**Exercise goal:** Quote the records from the line containing "Given: Close the" through the line containing "Looking at the", word for word.

**Exercise material:**
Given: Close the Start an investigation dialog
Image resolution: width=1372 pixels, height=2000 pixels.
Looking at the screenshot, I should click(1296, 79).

--

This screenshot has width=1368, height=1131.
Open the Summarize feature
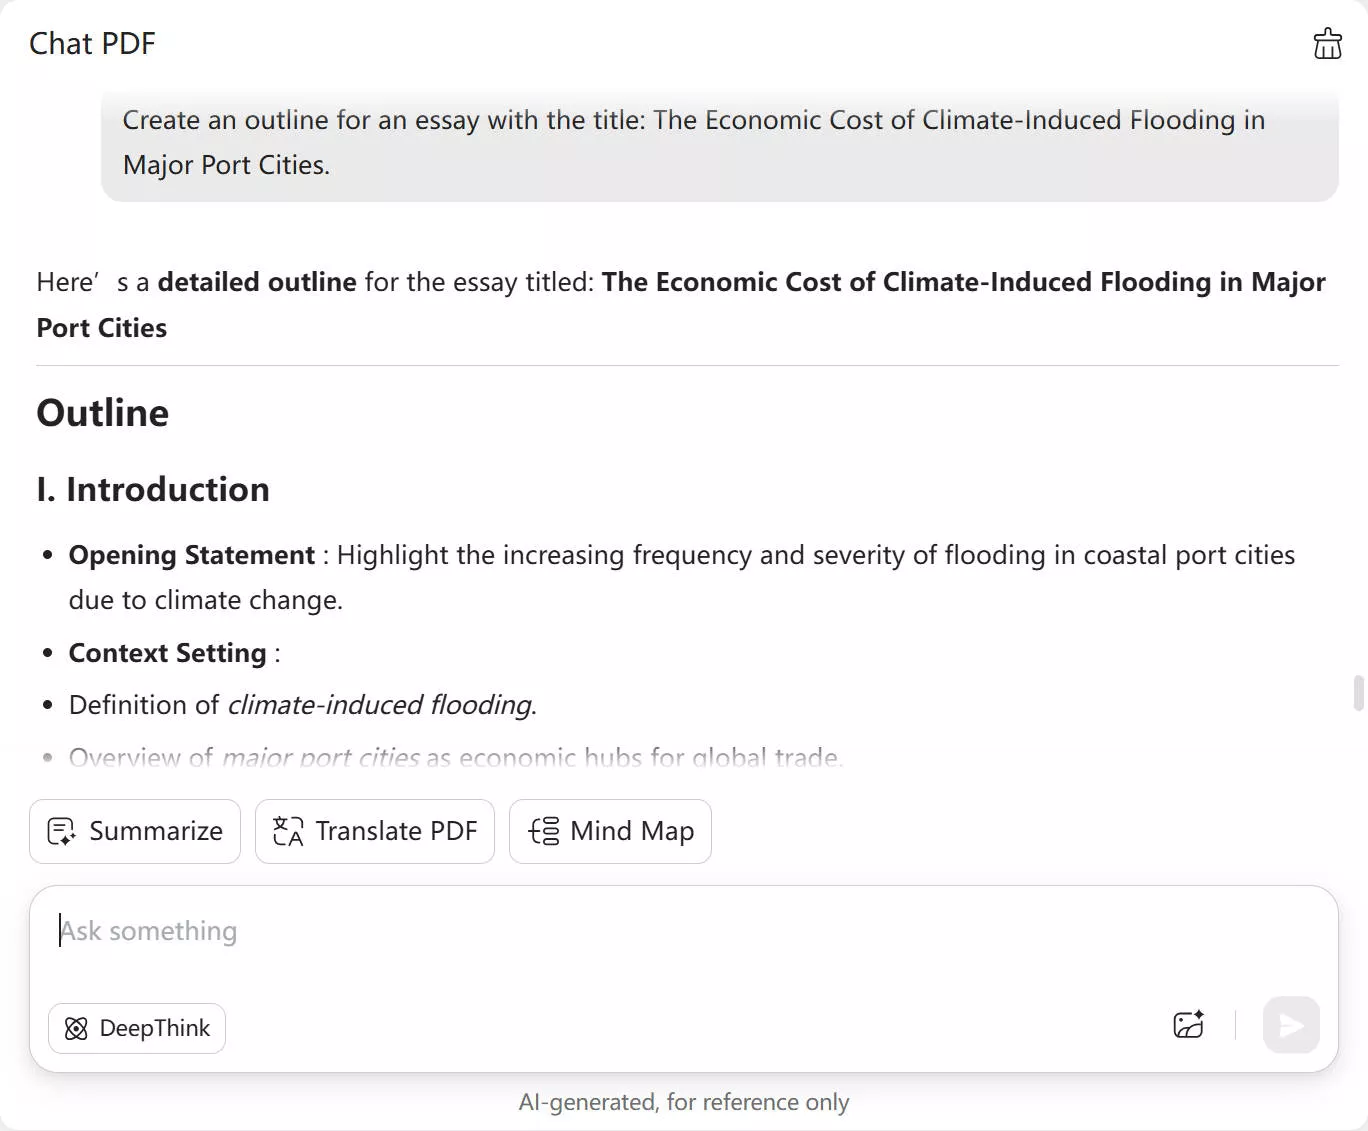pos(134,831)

* * *

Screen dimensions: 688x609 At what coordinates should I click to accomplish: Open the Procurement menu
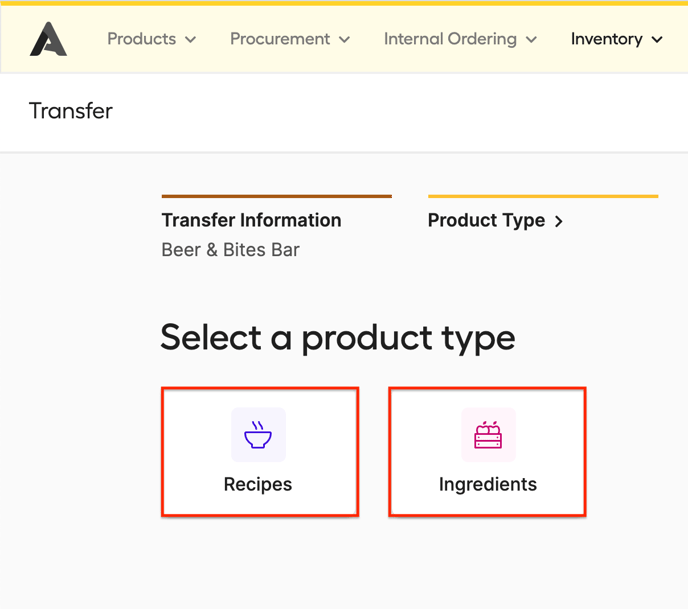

**Solution for this task:**
Given: Close the Start an investigation dialog
Image resolution: width=1372 pixels, height=2000 pixels.
Looking at the screenshot, I should click(1296, 79).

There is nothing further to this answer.